Blog Does SOC 2 require data to be encrypted “at rest” or only “in transit“?

Does SOC 2 require data to be encrypted “at rest” or only “in transit“?

Installing strong firewalls and keeping your antivirus software up to date are excellent protections to promote an effective security posture. However, it would be best if you had other safeguards in addition to these layers of defense. Information is, for instance, particularly vulnerable to attack when it is in transit.

Therefore, it is advisable to focus on safeguarding data from endpoint to endpoint, whether “in transit” or “at rest.” End-to-end encryption scrambles all outgoing communications before the data packets leave the device, with only the target device able to make sense of it.

Section CC6 of SOC Certification, covering Logical and Physical Access, emphasizes data security and privacy and logical access to software, services, and infrastructure. The standard requires that an organization implement measures to prevent any breaches resulting from malware injection and make corrections if such breaches occur. Since hackers often take advantage of systems that are not secured, having end-to-end encryption in place is one of the best preventive strategies an organization can institute.

Encryption Requirements Found in SOC 2

Although SOC 2 standards can sometimes appear strict and intricate, they do not address encryption in any detail. There are no specific encryption requirements listed in the five Trust Services Criteria that make up the backbone of SOC 2. However, it is strongly recommended that your organization emphasize cyber hygiene as the best way to enhance its security posture.

Recommended Best Practices Based on SOC 2 Security Criteria

As the above recommendations suggest, your organization should always seek to encrypt all information whenever possible as the gold standard of cybersecurity.

For more on our SOC 2 compliance services, Click Here

Additional Considerations

The following recommendations are also crucial to remember, depending on the kind of information your business handles or transmits:

- The Health Insurance Portability and Accountability Act of 1996 (HIPAA) addresses the use and disclosure of protected health information (PHI).
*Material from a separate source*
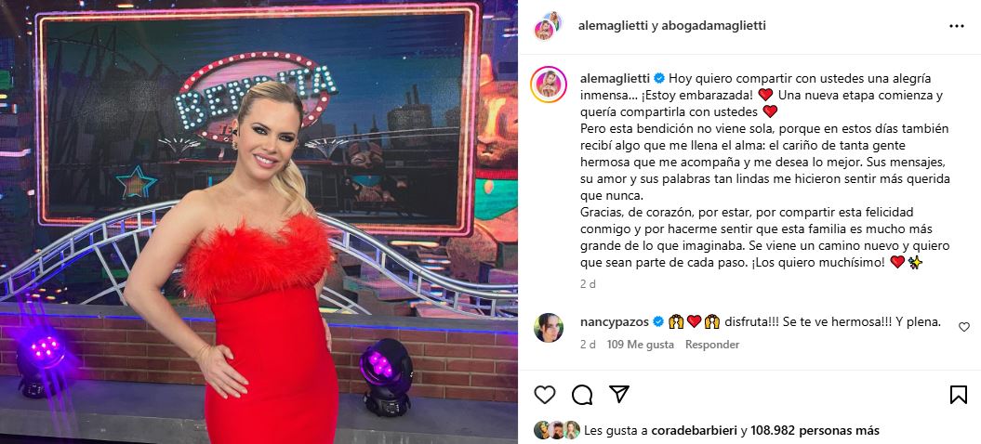981x444 pixels.
Task: Open the nancypazos username in the comment
Action: pyautogui.click(x=616, y=322)
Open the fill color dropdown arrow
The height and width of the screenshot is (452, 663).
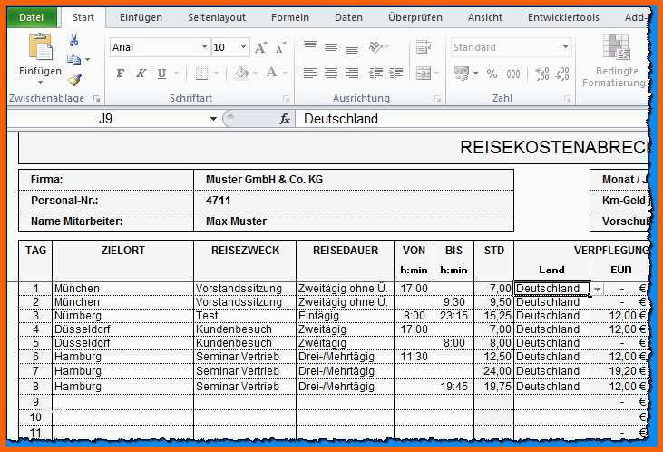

If the information you store or transmit is PHI under HIPAA, you should encrypt this data, whether “in transit” or at rest” unless you can demonstrate that you have put some other equally effective protective control in place.
- Any cardholder information associated with the major credit card brands (Discover, Mastercard, Visa, American Express, or JCB) is protected under the Payment Card Industry Data Security Standard (PCI DSS) and must always be encrypted, even if it is “at rest.”
- Regardless of the data type you encrypt, you should utilize cryptography based on industry-tested and accepted algorithms. The key lengths you use should provide a minimum of 112-bit key strength. Examples of suitable types are RSA — 2048 bits or higher, AES — 128 bits or higher, or TDES/TDEA — triple-length keys.

Strengthen Cybersecurity with Robust Management Practices for SOC 2 Success

In tandem with your encryption strategies, your company should create, implement, demonstrate, and regularly update a set of solid management and training practices that keep security at the forefront of your entire team’s awareness.

Implementing a thorough cyber safety and encryption policy will prepare your business to pass a SOC 2 audit with flying colors and show your clients that you are committed to end-to-end cybersecurity.